Published online by Cambridge University Press: 28 March 2008
INTRODUCTION
From 1931 the possibility of much greater management of the national economy was opened up by the departure from gold, the imposition of tariffs and, at the micro-economic level, the willingness of government to encourage cartels and price-fixing. Together these policies enabled the pursuit of a loose-coupled strategy of raising prices in order to increase profits and hence, it was hoped, investment (Booth 1987). The war added a major impetus to this rise of national economic management (NEM). On the one hand, it greatly reinforced the political necessity for governments to offer economic security and betterment to their citizens, not least because the political support for a capitalist economy had been shaken by the interwar depression and now faced a potent ideological enemy in the Soviet system.

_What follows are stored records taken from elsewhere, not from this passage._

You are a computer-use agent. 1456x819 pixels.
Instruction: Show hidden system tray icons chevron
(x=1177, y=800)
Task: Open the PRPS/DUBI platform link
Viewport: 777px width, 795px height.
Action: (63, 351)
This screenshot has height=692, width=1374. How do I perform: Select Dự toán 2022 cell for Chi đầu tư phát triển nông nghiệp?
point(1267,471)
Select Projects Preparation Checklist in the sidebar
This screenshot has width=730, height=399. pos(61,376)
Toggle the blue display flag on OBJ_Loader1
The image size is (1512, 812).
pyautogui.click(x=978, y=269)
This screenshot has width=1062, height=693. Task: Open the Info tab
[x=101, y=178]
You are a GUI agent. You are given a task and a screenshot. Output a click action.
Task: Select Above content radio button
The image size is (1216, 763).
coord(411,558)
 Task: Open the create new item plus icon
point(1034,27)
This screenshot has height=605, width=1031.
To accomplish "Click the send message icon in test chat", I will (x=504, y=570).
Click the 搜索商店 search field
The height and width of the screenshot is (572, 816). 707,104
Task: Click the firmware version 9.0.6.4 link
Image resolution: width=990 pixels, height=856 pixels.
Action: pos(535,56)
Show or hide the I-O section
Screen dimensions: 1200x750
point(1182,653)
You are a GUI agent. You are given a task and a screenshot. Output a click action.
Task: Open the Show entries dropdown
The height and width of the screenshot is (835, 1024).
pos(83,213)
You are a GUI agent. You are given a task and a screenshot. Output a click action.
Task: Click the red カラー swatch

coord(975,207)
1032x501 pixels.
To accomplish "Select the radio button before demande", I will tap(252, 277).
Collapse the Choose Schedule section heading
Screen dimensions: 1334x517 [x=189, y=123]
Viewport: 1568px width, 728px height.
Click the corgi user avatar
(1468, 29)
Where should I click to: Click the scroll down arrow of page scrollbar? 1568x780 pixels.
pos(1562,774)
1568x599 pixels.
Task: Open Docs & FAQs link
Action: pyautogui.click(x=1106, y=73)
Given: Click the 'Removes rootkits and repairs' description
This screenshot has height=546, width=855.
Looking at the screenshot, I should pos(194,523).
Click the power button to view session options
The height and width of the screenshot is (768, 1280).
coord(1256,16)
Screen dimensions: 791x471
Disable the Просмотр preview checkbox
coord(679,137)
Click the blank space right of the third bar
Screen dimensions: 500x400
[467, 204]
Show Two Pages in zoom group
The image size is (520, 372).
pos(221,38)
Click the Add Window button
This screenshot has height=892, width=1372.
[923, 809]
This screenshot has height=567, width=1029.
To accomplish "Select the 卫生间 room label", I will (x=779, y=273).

Simultaneously, the war enormously enlarged the capacity of government, increasing the spending and taxing power, but also instituting a range of direct controls which meant that by 1945 we can sensibly talk about a semi-planned economy in Britain, albeit one in which the planning mechanisms were very much tied to the exigencies of wartime shortages (see chapter 1 above).
While there was some retreat from the intensive wartime controls in the later part of the Attlee period (1945-51), the belief that government’s prime domestic purpose was to manage the economy persisted for the rest of the twentieth century, largely surviving even after the alleged ‘retreat from economic management’ of the late 1970s and 1980s. This high level of government activity has generated in its wake an enormous volume of scholarly comment and analysis.